If the people in charge of running a business that has generated mountains of dollars annually can’t avoid bankruptcy because it can start giving a chunk of the revenue to the people most responsible for creating it, perhaps the people in charge should be better at their jobs.
The amateurism fetish encouraged athletes and the lawyers who love to represent them lately — the NCAA is the easiest target in the sports world right now — to get on the attack and stay there. Wins keep arriving.
A Power 5 school will in 2025 be able to use up to $21 million in revenue to share with athletes if Thursday’s settlement moves forward as initially presented. Prepare for skirmishes about if that’s enough, how it should be divided among teams and men and women. It will get ugly. It will be happening in real time, with an astonishing lack of clarity about the rules.
Part of me wishes there was an alternate universe where an NCAA president saw the swelling revenue in recent years and felt guilty about the short end of the stick players received.

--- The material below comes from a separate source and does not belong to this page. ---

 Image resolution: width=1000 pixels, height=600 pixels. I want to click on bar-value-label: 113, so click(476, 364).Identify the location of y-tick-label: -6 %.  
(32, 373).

If athletes who graduated had been included in a fund made possible by staggering TV contracts for men’s basketball and football, would the animosity have reached a point where amateurism had to come crashing down entirely? Maybe. But maybe not. Most learn somewhere along the way that business partners who get greedy almost always have it flipped back in their direction if leverage changes sides. The players were partners all along. The most important ones.
So, why should players and their lawyers stop pushing? They finally have advantage, and little good will toward their opponent. I’m not convinced this settlement will stop anything. Not yet.

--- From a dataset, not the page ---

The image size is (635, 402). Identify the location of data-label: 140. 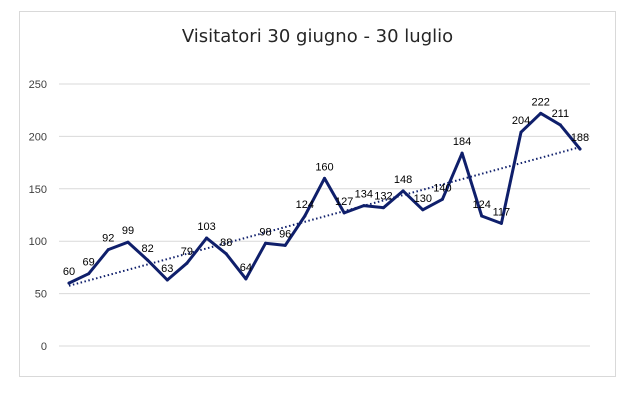
(442, 188). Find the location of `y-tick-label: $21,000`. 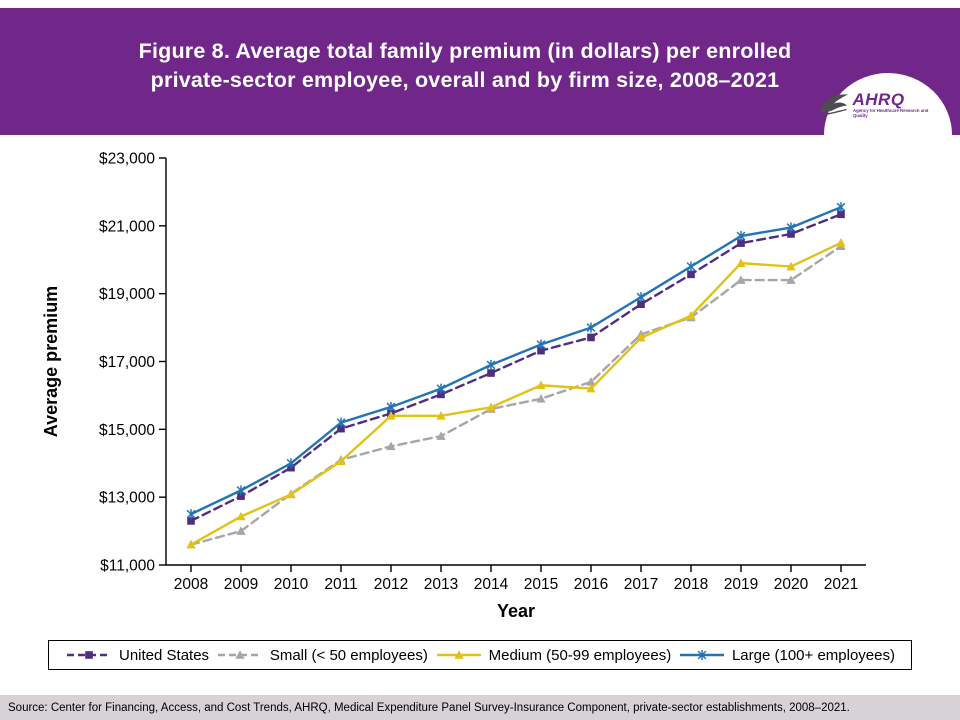

y-tick-label: $21,000 is located at coordinates (127, 226).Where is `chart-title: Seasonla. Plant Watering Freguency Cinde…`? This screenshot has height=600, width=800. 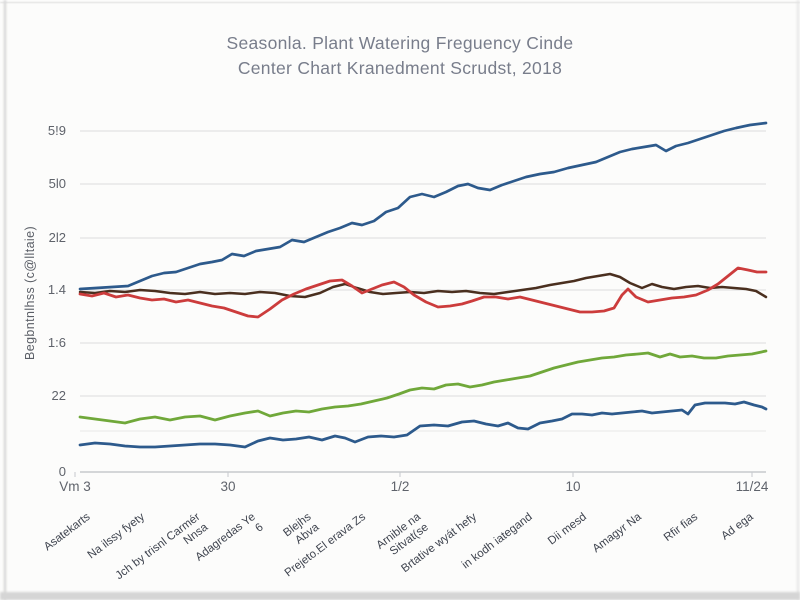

The massive commercialization of college sports became a gold mine for those who were allowed to partake. Stupid money was and continues to be spent. Elaborate stadium improvements. Overpaid coaching salaries. Skyrocketing of high-ranking athletics department salaries.

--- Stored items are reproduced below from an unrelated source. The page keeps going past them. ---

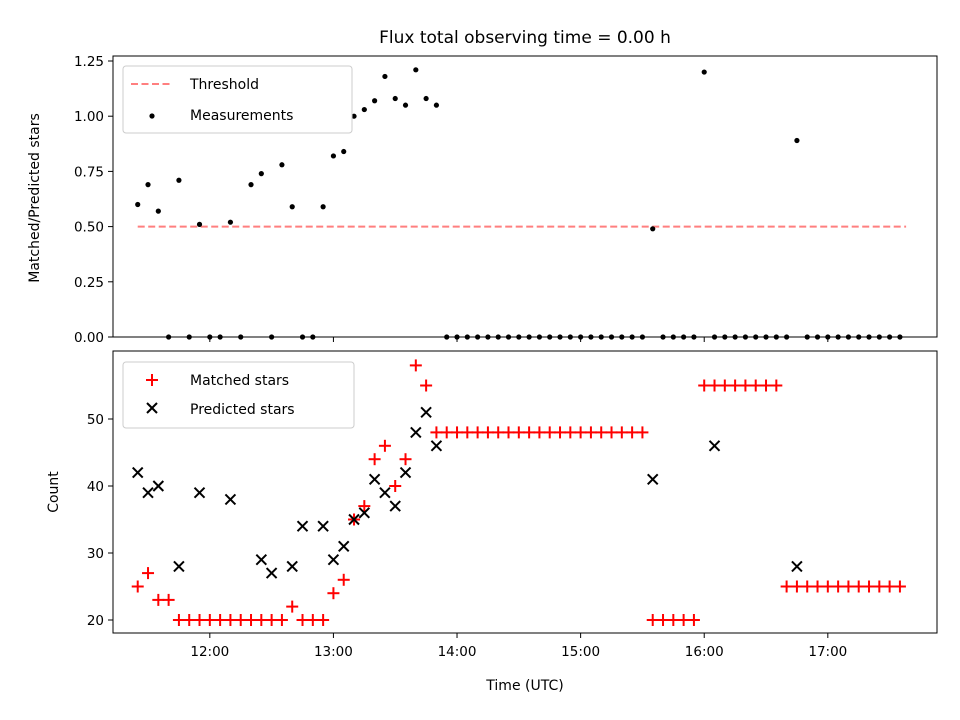 Image resolution: width=960 pixels, height=720 pixels. Describe the element at coordinates (458, 652) in the screenshot. I see `bottom-x-tick-label: 14:00` at that location.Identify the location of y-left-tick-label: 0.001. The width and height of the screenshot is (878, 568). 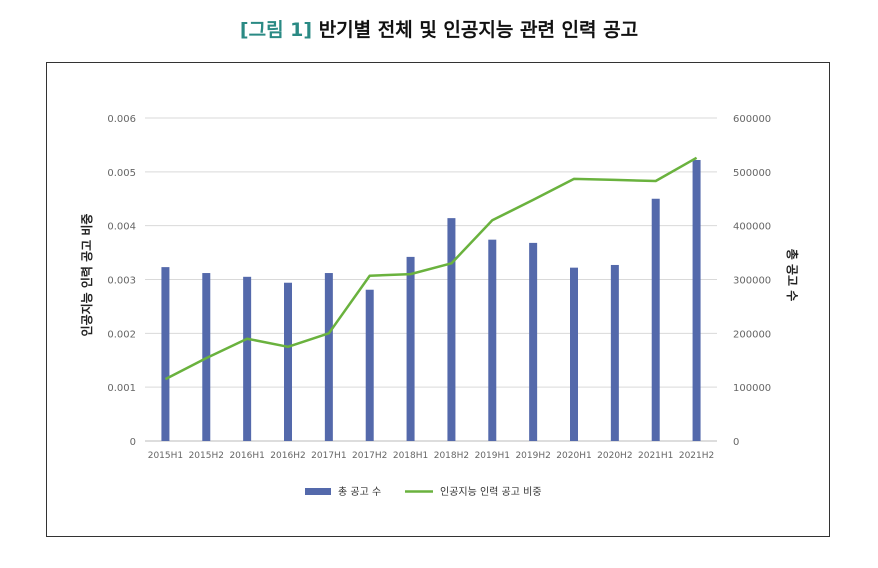
(122, 388).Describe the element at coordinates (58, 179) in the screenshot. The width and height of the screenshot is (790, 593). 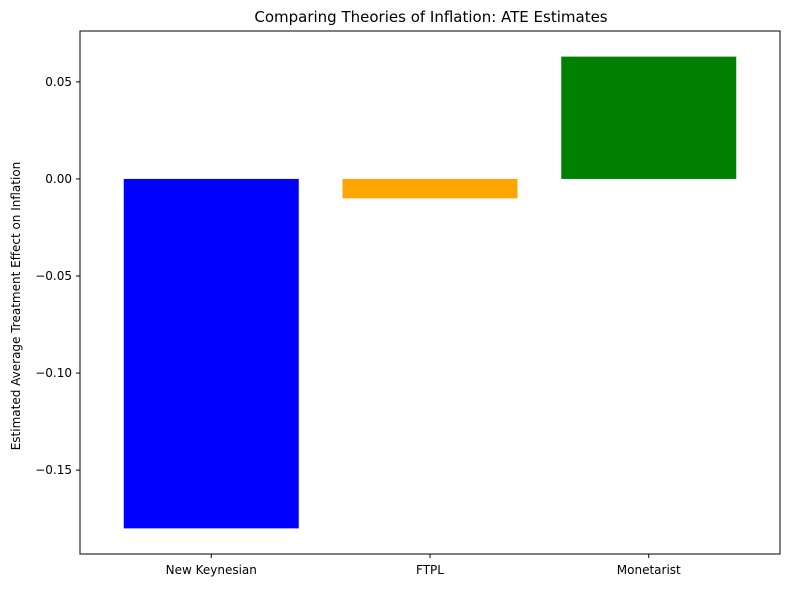
I see `y-tick-label: 0.00` at that location.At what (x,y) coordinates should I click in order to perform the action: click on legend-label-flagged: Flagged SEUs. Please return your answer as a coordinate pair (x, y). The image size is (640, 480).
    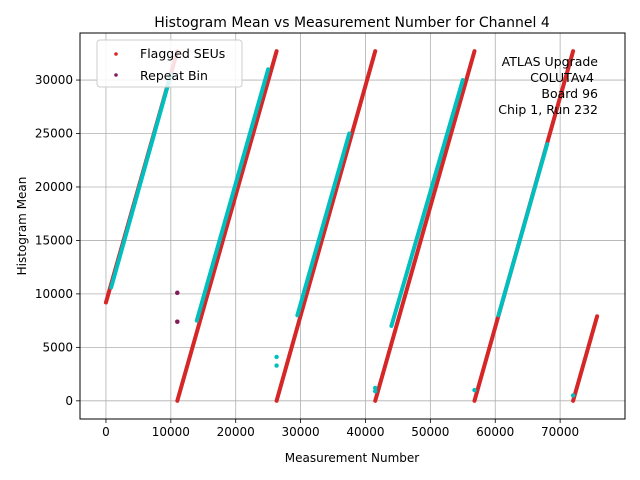
    Looking at the image, I should click on (182, 54).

Players getting full-ride scholarships, room and board and all the meals they could eat was viewed favorably enough by the players (and the public) for a very long time.
But eventually the college sports boom reached the point of absurdity where amateurism went from looking right, to outdated, to morally and then legally wrong.
The NCAA missed the pivot point. By a lot. It could have controlled an overdue transition. Instead, this.
When Teddy Roosevelt in 1905 feared too many deaths and injuries would end college football, he created the NCAA to set rules that made the sport safer for players. He did not run or hide from the problem. He made progressive changes before more damage was done.
Unfortunately the more recent leaders in college sports decided to bury their heads in sand instead of getting out in front of a sea change.
Now, payback.
It’s getting easier to imagine a seismic split.
Colleges determined to chase relevance in sports will embrace athletes becoming some of their highest-paid employees, whether they are called employees or not.
Colleges that can’t or won’t play that game could be better off scaling back from the sports realm, or dropping sports entirely.
Maybe it was always destined to go this route, but what we will never be able to know is how things could be different, and a lot more stable, if more college sports leaders had, you know, led.